• **YOUR INSTRUCTIONS**
Exclude pictures; retype the lines below from the line containing "Click US size 13 in last row" through the end of the records, both ends kept.

• **DATA TO PROCESS**

= = = = =

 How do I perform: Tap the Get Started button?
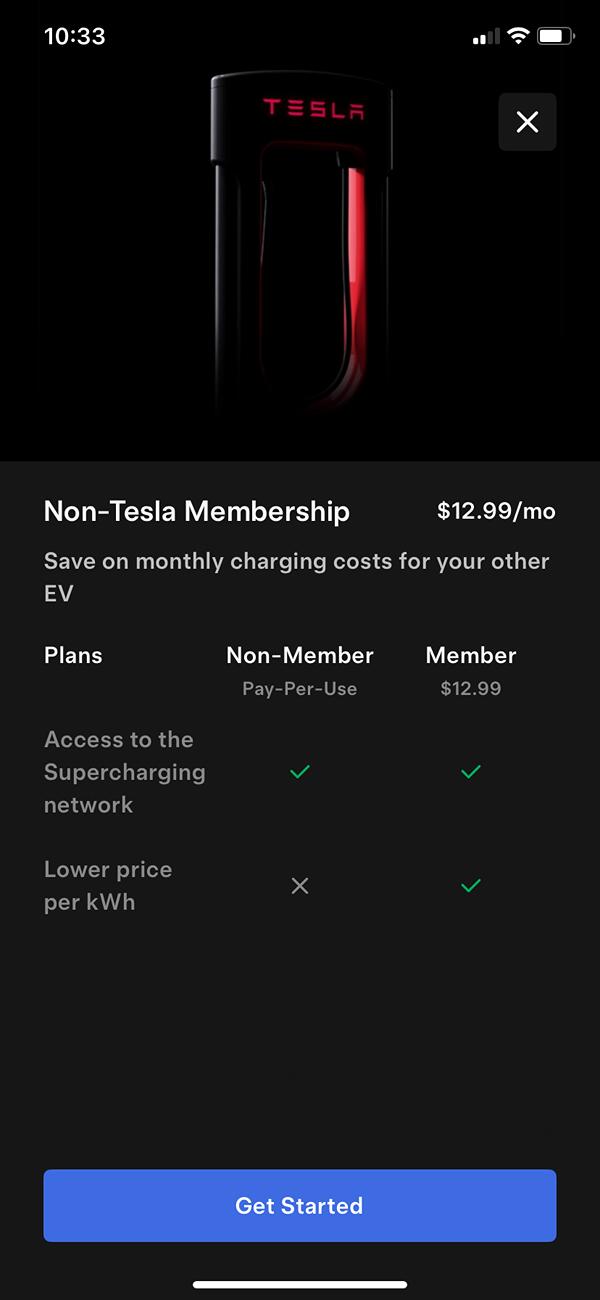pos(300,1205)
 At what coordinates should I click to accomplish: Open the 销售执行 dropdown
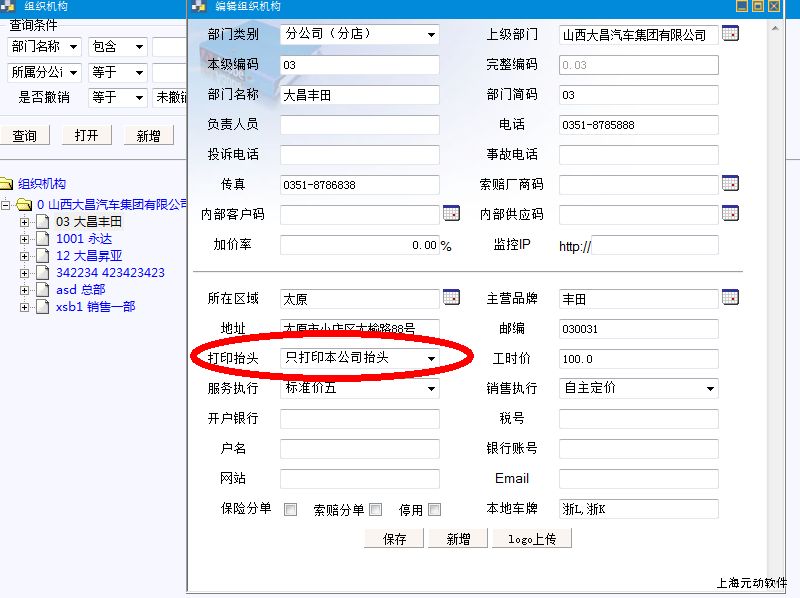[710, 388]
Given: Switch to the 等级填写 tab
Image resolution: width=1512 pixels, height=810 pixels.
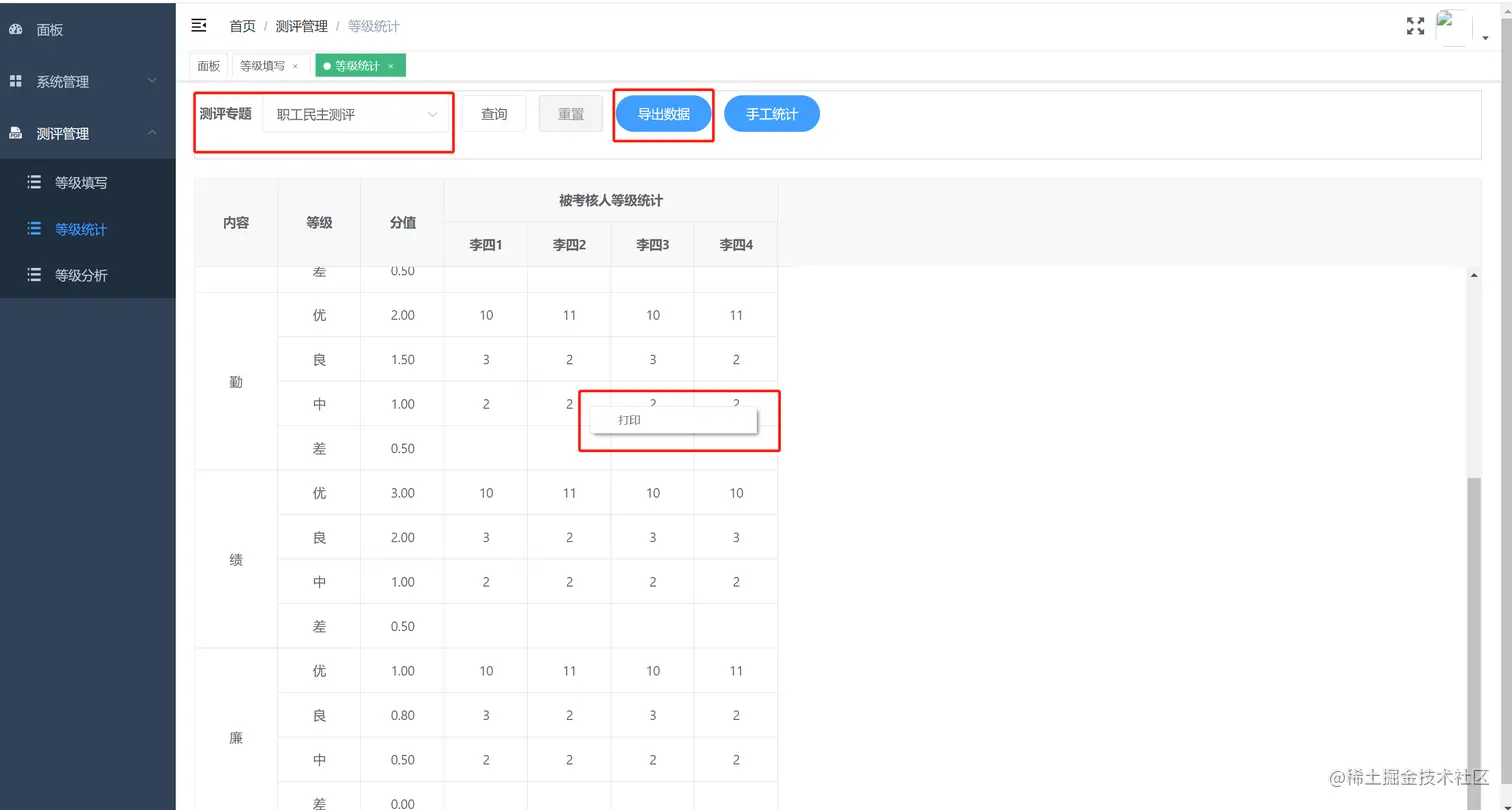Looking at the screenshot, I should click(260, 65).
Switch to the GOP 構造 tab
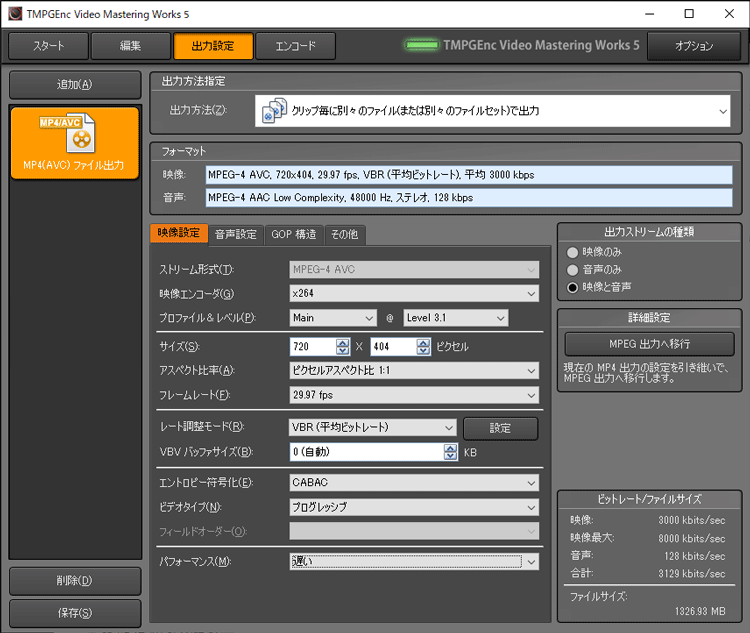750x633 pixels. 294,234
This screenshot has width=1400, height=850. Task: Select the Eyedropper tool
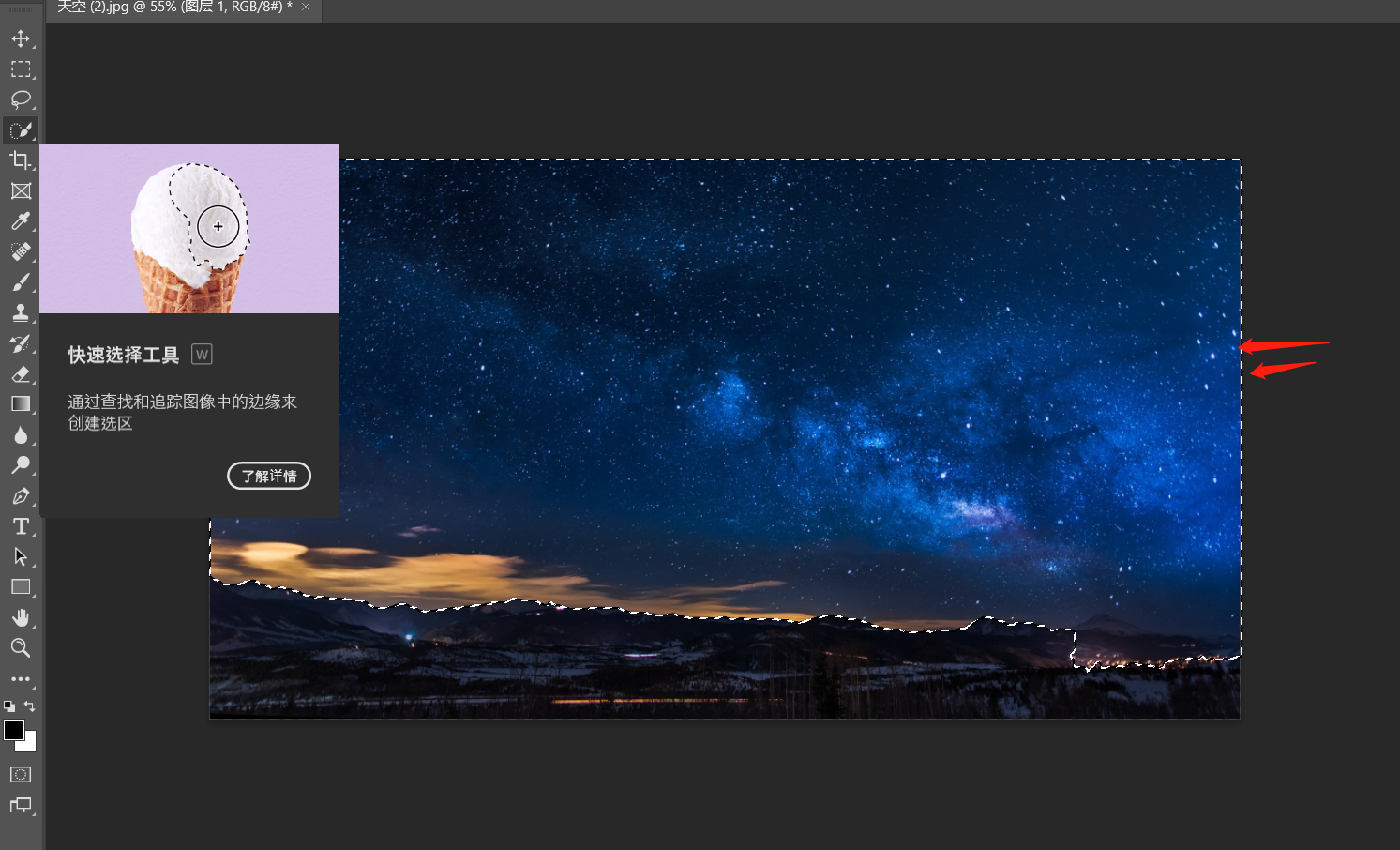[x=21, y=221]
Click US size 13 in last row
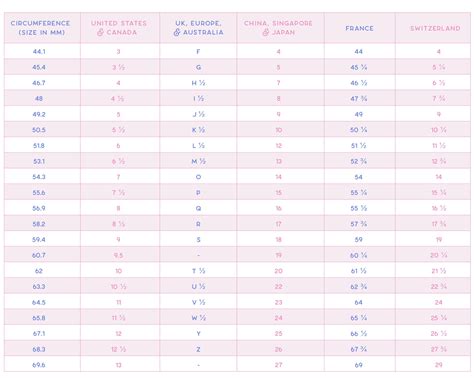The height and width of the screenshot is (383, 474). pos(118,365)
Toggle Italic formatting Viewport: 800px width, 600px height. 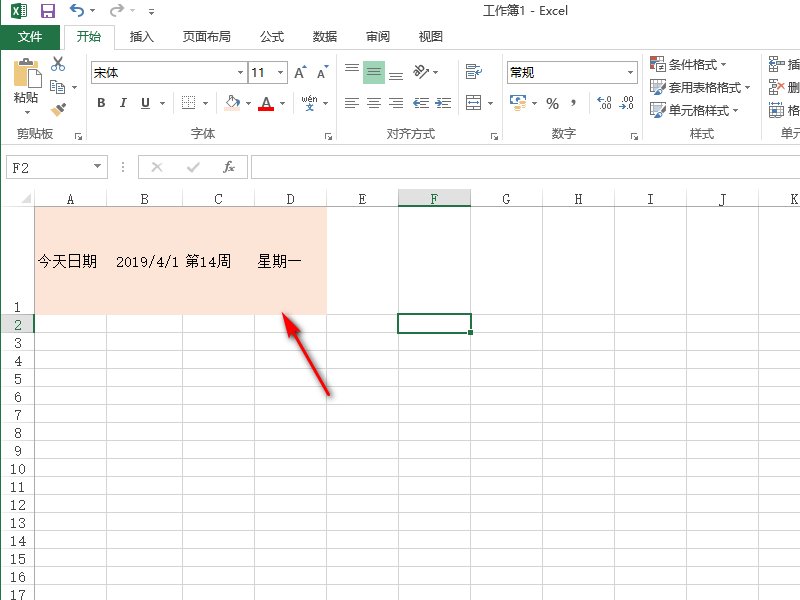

= = = = =

• **OUTPUT**
Click US size 13 in last row
The height and width of the screenshot is (383, 474). pos(118,365)
Toggle Italic formatting Viewport: 800px width, 600px height. 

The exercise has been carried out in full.